I recall an incident in which someone with an interest in the take-up of WiFi took it upon himself to enlist my help in fighting the regulatory dragons and greedy incumbents. It sounded nice enough, with decent enough motives, and the man had some valid points.

His concerns were matters of regulatory sloth (unfair and downright irritating), the cost and performance benefits of WiFi (a no-brainer), its simplicity of installation and ease of use. Of course, his rally for support didn`t mention the risks.

Lose the risk

Although ITWeb has reported extensively on the security risks and the risk of getting burned by the regulatory framework (this has been cleared up, so no excuses there), the risk of future financial viability of hotspots has not received much attention.

Following fairly closely on M-Web`s four-shop deal with Mugg & Bean, Telkom`s ambitious announcement of wide-ranging hotspot pilots for ADSL users (mostly invisible, commentators complain) and a rash of lower-scale implementations in metropolitan areas, DataPro has come up with a new twist to the hotspot saga.

It offers a risk-free, outsourced wireless Internet access solution for prospective hotspot owners. "Risk-free" here means the hotspot owner does not have to pay service fees or concern himself with running the hotspot.

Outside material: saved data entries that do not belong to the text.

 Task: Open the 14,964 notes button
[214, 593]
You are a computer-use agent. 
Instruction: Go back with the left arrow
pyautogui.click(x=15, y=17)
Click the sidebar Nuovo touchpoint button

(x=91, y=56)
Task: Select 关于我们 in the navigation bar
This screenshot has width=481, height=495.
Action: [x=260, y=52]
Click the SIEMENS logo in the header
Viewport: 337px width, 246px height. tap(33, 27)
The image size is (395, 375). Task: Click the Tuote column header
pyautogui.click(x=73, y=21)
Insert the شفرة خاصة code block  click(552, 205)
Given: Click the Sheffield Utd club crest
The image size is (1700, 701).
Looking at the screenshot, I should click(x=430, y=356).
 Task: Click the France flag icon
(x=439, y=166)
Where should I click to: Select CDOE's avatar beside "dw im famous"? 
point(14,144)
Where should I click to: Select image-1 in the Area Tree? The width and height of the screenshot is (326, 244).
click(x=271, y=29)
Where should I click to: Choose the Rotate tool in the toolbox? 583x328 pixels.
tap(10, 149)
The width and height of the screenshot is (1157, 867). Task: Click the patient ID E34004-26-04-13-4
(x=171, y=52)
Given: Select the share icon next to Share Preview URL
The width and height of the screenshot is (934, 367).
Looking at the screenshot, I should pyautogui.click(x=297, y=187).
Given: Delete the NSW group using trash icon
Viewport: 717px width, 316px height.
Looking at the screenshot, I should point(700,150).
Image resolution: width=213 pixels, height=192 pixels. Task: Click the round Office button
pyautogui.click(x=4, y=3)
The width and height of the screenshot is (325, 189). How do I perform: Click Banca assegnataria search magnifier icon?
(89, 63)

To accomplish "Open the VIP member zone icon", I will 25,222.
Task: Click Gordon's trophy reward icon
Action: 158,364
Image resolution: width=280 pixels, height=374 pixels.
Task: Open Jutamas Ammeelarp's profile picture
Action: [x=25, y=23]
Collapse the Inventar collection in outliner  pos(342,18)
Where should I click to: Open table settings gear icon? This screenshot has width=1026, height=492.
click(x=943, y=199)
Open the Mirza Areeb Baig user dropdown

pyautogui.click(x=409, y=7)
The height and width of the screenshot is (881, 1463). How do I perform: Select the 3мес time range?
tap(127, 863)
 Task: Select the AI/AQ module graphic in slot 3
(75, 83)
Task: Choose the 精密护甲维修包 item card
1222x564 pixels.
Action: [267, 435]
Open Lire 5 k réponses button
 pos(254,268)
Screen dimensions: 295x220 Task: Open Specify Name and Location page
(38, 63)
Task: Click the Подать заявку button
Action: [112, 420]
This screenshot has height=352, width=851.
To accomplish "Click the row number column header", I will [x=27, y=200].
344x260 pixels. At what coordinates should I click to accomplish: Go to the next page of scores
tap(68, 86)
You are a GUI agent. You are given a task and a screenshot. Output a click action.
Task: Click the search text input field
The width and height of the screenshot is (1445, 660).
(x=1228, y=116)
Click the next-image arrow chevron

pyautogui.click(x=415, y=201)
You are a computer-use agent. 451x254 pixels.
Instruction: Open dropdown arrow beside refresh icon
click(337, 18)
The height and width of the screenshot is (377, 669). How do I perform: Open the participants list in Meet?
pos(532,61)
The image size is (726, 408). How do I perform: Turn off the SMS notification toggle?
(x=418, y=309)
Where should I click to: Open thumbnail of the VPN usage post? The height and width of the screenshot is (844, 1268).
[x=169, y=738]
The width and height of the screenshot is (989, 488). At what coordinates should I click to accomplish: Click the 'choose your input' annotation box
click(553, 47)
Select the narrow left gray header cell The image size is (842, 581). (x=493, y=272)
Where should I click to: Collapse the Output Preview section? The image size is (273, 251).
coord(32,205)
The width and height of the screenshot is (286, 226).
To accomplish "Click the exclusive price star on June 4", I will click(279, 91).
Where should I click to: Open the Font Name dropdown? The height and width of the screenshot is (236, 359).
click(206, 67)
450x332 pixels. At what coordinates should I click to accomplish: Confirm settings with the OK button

DataPro does that.

It is an obvious draw-card for customers, the company says, and if that doesn`t get coffee shop owners clamouring, perhaps the 30% share of income offered to them will. Guests purchase access on a per-minute prepaid basis (R1/min).

Those who went before

Mugg & Bean`s own business model is not to charge M-Web subscribers until the 20th hour is up, and franchises do not share any prospective income. This means the DataPro deal, with its 30% cut, will sound particularly juicy to restaurant owners and barkeeps from here to Hennenman. In fact, the Mugg & Bean shops that weren`t included in the pilot are positively baying for WiFi, the company says.

There are no early signs, from my investigations, that hotspot owners are making much money at all.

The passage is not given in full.